ASSIGNMENT
Set down, exactly as written, the line containing "This screenshot has height=712, width=1268." and all the lines that follow it to the end of the entries below, omitting every picture.

++++++

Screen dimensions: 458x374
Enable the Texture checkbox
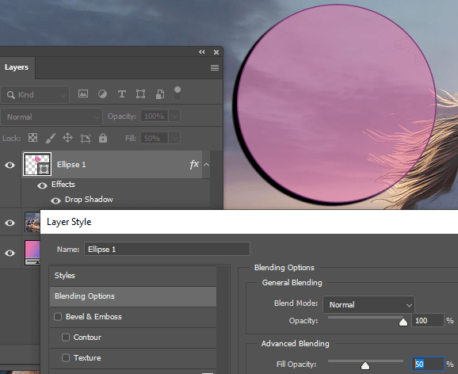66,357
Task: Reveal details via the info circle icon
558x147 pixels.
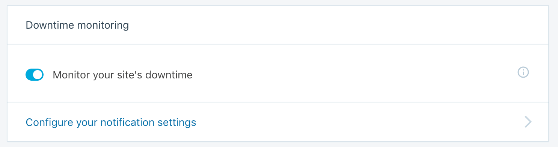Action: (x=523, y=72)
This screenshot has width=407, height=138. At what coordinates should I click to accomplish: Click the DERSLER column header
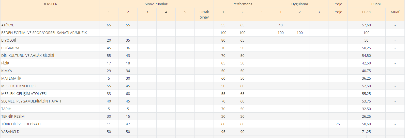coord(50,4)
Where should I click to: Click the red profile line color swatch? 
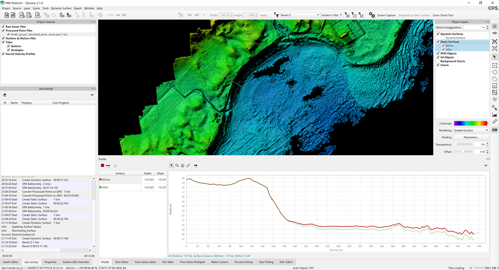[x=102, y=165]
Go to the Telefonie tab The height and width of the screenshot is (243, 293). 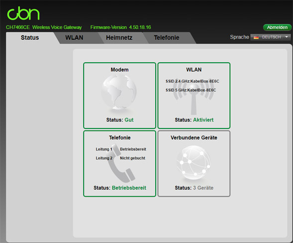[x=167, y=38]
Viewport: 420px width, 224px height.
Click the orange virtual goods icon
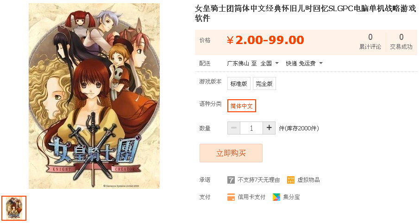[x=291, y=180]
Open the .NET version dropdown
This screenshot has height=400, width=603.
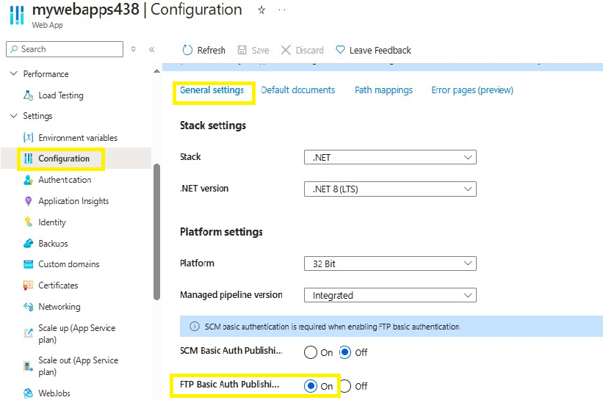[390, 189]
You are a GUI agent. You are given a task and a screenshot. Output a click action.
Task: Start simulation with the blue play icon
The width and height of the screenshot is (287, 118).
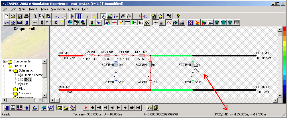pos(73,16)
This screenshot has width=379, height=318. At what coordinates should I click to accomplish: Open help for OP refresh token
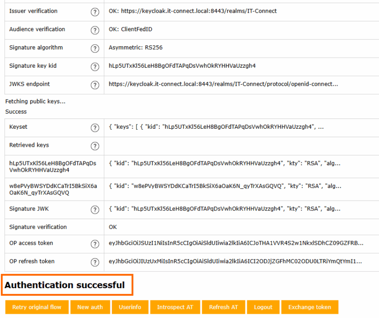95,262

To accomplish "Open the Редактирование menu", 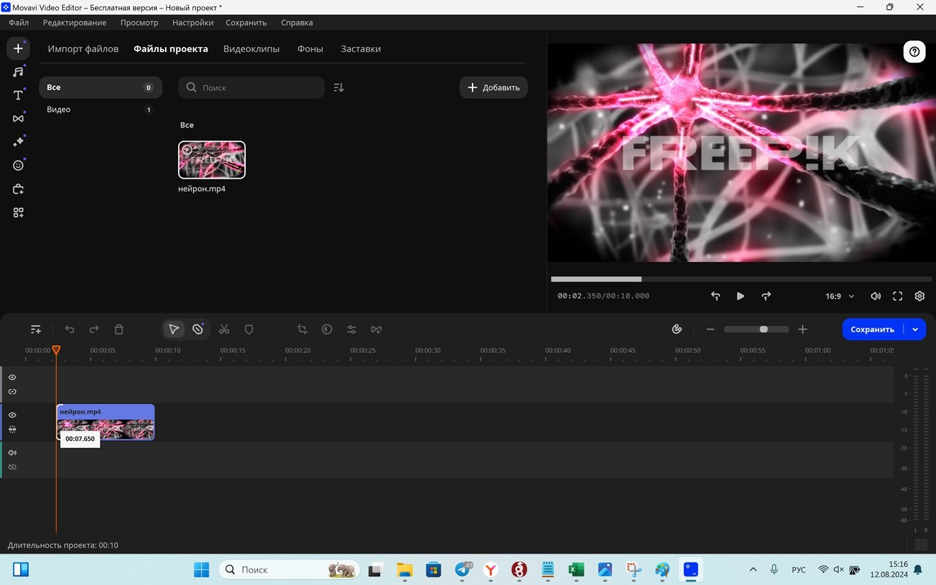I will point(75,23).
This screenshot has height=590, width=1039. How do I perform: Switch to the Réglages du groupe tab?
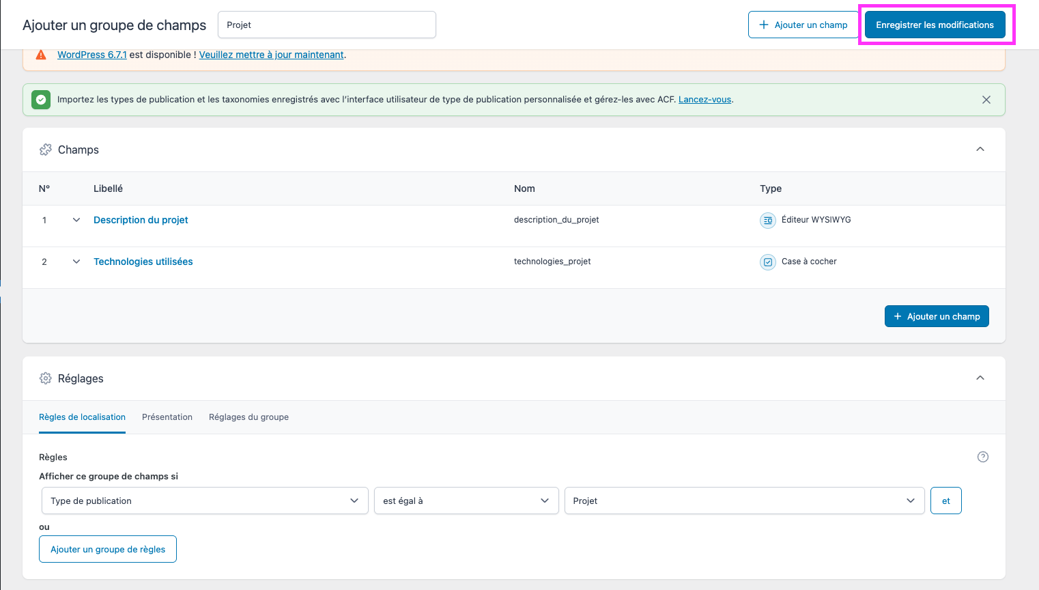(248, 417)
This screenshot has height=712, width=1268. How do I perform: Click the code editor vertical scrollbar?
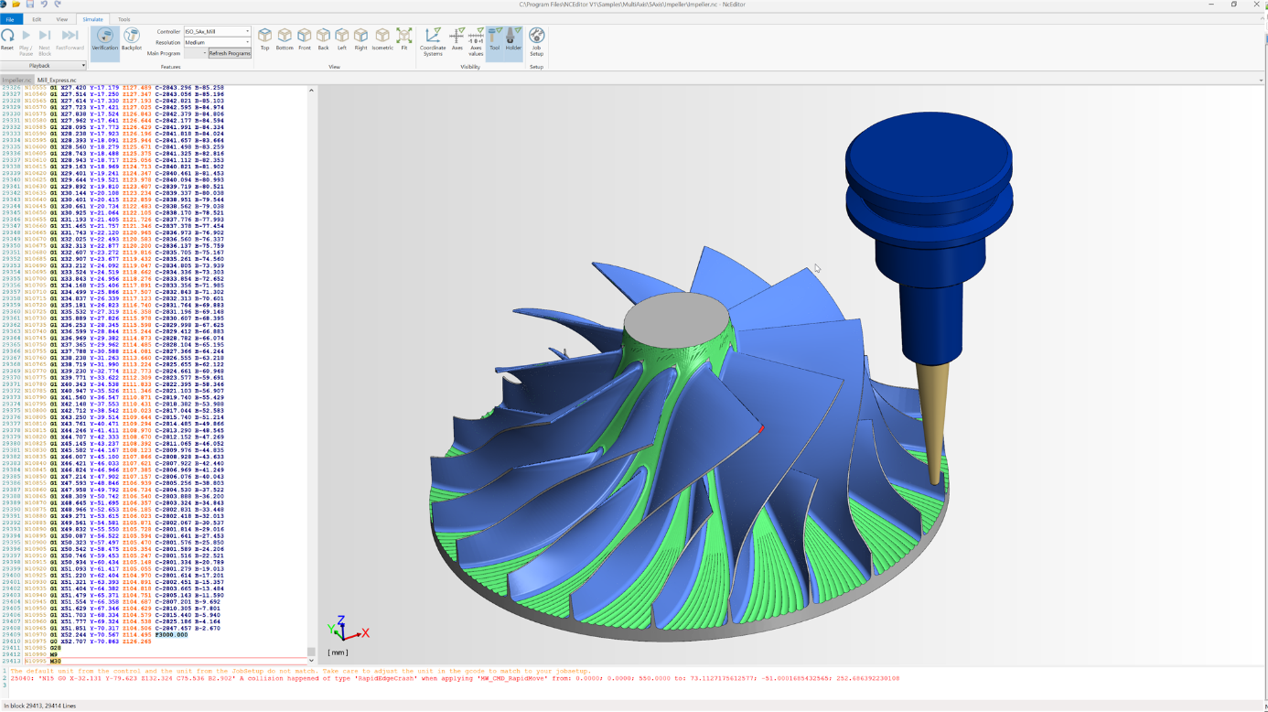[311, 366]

++++++

FINAL ANSWER
This screenshot has height=712, width=1268. How do I perform: Click the code editor vertical scrollbar?
[311, 366]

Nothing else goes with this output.